* **Provided data**

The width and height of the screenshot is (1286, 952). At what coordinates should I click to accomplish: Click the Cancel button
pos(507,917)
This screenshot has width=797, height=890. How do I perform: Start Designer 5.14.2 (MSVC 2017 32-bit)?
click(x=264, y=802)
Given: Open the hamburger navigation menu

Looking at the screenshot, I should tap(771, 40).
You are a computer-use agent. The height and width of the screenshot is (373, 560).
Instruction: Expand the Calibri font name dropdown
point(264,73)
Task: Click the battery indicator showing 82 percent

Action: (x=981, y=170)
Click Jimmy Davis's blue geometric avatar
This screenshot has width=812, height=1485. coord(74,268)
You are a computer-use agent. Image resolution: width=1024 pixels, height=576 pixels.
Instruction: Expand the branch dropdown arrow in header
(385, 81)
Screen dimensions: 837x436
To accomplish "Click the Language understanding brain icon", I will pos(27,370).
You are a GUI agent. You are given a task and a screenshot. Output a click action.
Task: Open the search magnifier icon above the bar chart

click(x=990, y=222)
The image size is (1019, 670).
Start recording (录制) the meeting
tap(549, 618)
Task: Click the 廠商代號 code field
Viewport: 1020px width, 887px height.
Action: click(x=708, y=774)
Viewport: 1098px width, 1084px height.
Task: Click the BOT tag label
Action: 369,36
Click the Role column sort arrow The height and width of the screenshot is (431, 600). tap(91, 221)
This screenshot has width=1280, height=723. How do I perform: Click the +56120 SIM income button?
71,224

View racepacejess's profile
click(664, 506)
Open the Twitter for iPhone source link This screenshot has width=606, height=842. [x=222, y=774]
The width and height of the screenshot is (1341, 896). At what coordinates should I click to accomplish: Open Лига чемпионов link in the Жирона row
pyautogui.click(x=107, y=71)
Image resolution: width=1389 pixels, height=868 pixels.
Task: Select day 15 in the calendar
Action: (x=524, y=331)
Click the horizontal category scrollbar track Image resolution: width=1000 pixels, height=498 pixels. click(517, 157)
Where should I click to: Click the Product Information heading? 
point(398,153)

* **Task**
Could you produce an exact copy of the whole listing?

* **Answer to this exercise**
The width and height of the screenshot is (1286, 952). At what coordinates should I click to accomplish: Click the Cancel button
pos(507,917)
This screenshot has width=797, height=890. How do I perform: Start Designer 5.14.2 (MSVC 2017 32-bit)?
click(x=264, y=802)
Given: Open the hamburger navigation menu

Looking at the screenshot, I should tap(771, 40).
You are a computer-use agent. The height and width of the screenshot is (373, 560).
Instruction: Expand the Calibri font name dropdown
point(264,73)
Task: Click the battery indicator showing 82 percent

Action: (x=981, y=170)
Click Jimmy Davis's blue geometric avatar
This screenshot has width=812, height=1485. coord(74,268)
You are a computer-use agent. Image resolution: width=1024 pixels, height=576 pixels.
Instruction: Expand the branch dropdown arrow in header
(385, 81)
Screen dimensions: 837x436
To accomplish "Click the Language understanding brain icon", I will pos(27,370).
You are a GUI agent. You are given a task and a screenshot. Output a click action.
Task: Open the search magnifier icon above the bar chart

click(x=990, y=222)
The image size is (1019, 670).
Start recording (录制) the meeting
tap(549, 618)
Task: Click the 廠商代號 code field
Viewport: 1020px width, 887px height.
Action: click(x=708, y=774)
Viewport: 1098px width, 1084px height.
Task: Click the BOT tag label
Action: 369,36
Click the Role column sort arrow The height and width of the screenshot is (431, 600). tap(91, 221)
This screenshot has width=1280, height=723. How do I perform: Click the +56120 SIM income button?
71,224

View racepacejess's profile
click(664, 506)
Open the Twitter for iPhone source link This screenshot has width=606, height=842. [x=222, y=774]
The width and height of the screenshot is (1341, 896). At what coordinates should I click to accomplish: Open Лига чемпионов link in the Жирона row
pyautogui.click(x=107, y=71)
Image resolution: width=1389 pixels, height=868 pixels.
Task: Select day 15 in the calendar
Action: (x=524, y=331)
Click the horizontal category scrollbar track Image resolution: width=1000 pixels, height=498 pixels. click(517, 157)
Where should I click to: Click the Product Information heading? 
point(398,153)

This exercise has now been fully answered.